HOW TO COMPLETE THIS TASK — All of the data must be returned exactly as given.

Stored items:
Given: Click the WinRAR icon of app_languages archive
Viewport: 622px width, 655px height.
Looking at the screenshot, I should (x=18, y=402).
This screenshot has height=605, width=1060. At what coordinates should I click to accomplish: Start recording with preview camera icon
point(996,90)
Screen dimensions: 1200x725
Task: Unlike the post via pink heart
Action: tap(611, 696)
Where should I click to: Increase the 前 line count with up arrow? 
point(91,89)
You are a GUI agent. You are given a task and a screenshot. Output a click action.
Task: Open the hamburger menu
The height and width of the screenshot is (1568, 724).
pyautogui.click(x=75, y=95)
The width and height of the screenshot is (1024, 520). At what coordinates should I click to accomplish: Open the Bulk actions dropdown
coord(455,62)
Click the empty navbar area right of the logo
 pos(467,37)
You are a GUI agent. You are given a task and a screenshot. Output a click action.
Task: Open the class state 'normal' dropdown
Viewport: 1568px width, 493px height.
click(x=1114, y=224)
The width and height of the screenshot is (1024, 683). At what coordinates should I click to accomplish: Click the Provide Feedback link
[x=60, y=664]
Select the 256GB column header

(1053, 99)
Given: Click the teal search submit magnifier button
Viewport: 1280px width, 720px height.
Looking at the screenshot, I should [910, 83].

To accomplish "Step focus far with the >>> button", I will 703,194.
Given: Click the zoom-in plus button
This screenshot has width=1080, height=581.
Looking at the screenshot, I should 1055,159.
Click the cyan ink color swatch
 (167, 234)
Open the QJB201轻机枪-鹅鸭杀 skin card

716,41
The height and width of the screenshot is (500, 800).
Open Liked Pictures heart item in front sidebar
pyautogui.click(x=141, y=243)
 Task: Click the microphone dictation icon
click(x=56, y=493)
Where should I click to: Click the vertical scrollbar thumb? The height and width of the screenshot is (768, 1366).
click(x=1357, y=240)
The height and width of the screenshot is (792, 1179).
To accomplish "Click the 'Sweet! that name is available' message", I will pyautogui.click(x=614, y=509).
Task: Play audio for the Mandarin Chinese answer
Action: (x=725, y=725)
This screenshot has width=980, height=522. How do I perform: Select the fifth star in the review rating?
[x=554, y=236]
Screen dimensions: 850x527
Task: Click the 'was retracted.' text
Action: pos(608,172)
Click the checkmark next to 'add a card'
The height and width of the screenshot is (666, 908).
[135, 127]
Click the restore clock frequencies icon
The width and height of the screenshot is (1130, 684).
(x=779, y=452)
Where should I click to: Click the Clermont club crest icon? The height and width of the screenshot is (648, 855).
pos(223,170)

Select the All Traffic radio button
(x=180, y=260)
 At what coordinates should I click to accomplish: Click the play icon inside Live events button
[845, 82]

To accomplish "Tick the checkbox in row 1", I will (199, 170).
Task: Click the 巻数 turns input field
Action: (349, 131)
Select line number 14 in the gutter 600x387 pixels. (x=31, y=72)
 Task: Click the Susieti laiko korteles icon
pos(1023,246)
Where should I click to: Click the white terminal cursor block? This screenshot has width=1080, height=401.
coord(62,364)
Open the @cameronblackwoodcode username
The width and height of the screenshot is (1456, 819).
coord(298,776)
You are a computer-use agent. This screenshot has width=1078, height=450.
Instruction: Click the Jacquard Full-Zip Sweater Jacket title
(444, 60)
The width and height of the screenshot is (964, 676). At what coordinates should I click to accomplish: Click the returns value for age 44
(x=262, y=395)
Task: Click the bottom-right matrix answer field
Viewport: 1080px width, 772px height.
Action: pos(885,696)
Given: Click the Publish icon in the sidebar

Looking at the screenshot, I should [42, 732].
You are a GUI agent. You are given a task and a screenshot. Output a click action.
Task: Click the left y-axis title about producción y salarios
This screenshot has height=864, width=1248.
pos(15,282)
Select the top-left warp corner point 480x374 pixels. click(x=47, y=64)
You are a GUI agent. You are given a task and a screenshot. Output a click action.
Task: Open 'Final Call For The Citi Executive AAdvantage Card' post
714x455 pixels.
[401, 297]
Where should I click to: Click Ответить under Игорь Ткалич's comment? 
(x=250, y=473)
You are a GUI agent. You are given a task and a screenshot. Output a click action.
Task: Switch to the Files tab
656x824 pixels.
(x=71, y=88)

OUTPUT OF THE TASK —
Given: Click the WinRAR icon of app_languages archive
Viewport: 622px width, 655px height.
Looking at the screenshot, I should (x=18, y=402).
This screenshot has height=605, width=1060. At what coordinates should I click to accomplish: Start recording with preview camera icon
point(996,90)
Screen dimensions: 1200x725
Task: Unlike the post via pink heart
Action: tap(611, 696)
Where should I click to: Increase the 前 line count with up arrow? 
point(91,89)
You are a GUI agent. You are given a task and a screenshot. Output a click action.
Task: Open the hamburger menu
The height and width of the screenshot is (1568, 724).
pyautogui.click(x=75, y=95)
The width and height of the screenshot is (1024, 520). At what coordinates should I click to accomplish: Open the Bulk actions dropdown
coord(455,62)
Click the empty navbar area right of the logo
 pos(467,37)
You are a GUI agent. You are given a task and a screenshot. Output a click action.
Task: Open the class state 'normal' dropdown
Viewport: 1568px width, 493px height.
click(x=1114, y=224)
The width and height of the screenshot is (1024, 683). At what coordinates should I click to accomplish: Click the Provide Feedback link
[x=60, y=664]
Select the 256GB column header

(1053, 99)
Given: Click the teal search submit magnifier button
Viewport: 1280px width, 720px height.
Looking at the screenshot, I should [910, 83].

To accomplish "Step focus far with the >>> button", I will 703,194.
Given: Click the zoom-in plus button
This screenshot has width=1080, height=581.
Looking at the screenshot, I should 1055,159.
Click the cyan ink color swatch
 (167, 234)
Open the QJB201轻机枪-鹅鸭杀 skin card

716,41
The height and width of the screenshot is (500, 800).
Open Liked Pictures heart item in front sidebar
pyautogui.click(x=141, y=243)
 Task: Click the microphone dictation icon
click(x=56, y=493)
Where should I click to: Click the vertical scrollbar thumb? The height and width of the screenshot is (768, 1366).
click(x=1357, y=240)
The height and width of the screenshot is (792, 1179).
To accomplish "Click the 'Sweet! that name is available' message", I will pyautogui.click(x=614, y=509).
Task: Play audio for the Mandarin Chinese answer
Action: (x=725, y=725)
This screenshot has width=980, height=522. How do I perform: Select the fifth star in the review rating?
[x=554, y=236]
Screen dimensions: 850x527
Task: Click the 'was retracted.' text
Action: pos(608,172)
Click the checkmark next to 'add a card'
The height and width of the screenshot is (666, 908).
[135, 127]
Click the restore clock frequencies icon
The width and height of the screenshot is (1130, 684).
(x=779, y=452)
Where should I click to: Click the Clermont club crest icon? The height and width of the screenshot is (648, 855).
pos(223,170)

Select the All Traffic radio button
(x=180, y=260)
 At what coordinates should I click to accomplish: Click the play icon inside Live events button
[845, 82]

To accomplish "Tick the checkbox in row 1", I will (199, 170).
Task: Click the 巻数 turns input field
Action: (349, 131)
Select line number 14 in the gutter 600x387 pixels. (x=31, y=72)
 Task: Click the Susieti laiko korteles icon
pos(1023,246)
Where should I click to: Click the white terminal cursor block? This screenshot has width=1080, height=401.
coord(62,364)
Open the @cameronblackwoodcode username
The width and height of the screenshot is (1456, 819).
coord(298,776)
You are a computer-use agent. This screenshot has width=1078, height=450.
Instruction: Click the Jacquard Full-Zip Sweater Jacket title
(444, 60)
The width and height of the screenshot is (964, 676). At what coordinates should I click to accomplish: Click the returns value for age 44
(x=262, y=395)
Task: Click the bottom-right matrix answer field
Viewport: 1080px width, 772px height.
Action: pos(885,696)
Given: Click the Publish icon in the sidebar

Looking at the screenshot, I should [42, 732].
You are a GUI agent. You are given a task and a screenshot. Output a click action.
Task: Click the left y-axis title about producción y salarios
This screenshot has height=864, width=1248.
pos(15,282)
Select the top-left warp corner point 480x374 pixels. click(x=47, y=64)
You are a GUI agent. You are given a task and a screenshot. Output a click action.
Task: Open 'Final Call For The Citi Executive AAdvantage Card' post
714x455 pixels.
[401, 297]
Where should I click to: Click Ответить under Игорь Ткалич's comment? 
(x=250, y=473)
You are a GUI agent. You are given a task and a screenshot. Output a click action.
Task: Switch to the Files tab
656x824 pixels.
(x=71, y=88)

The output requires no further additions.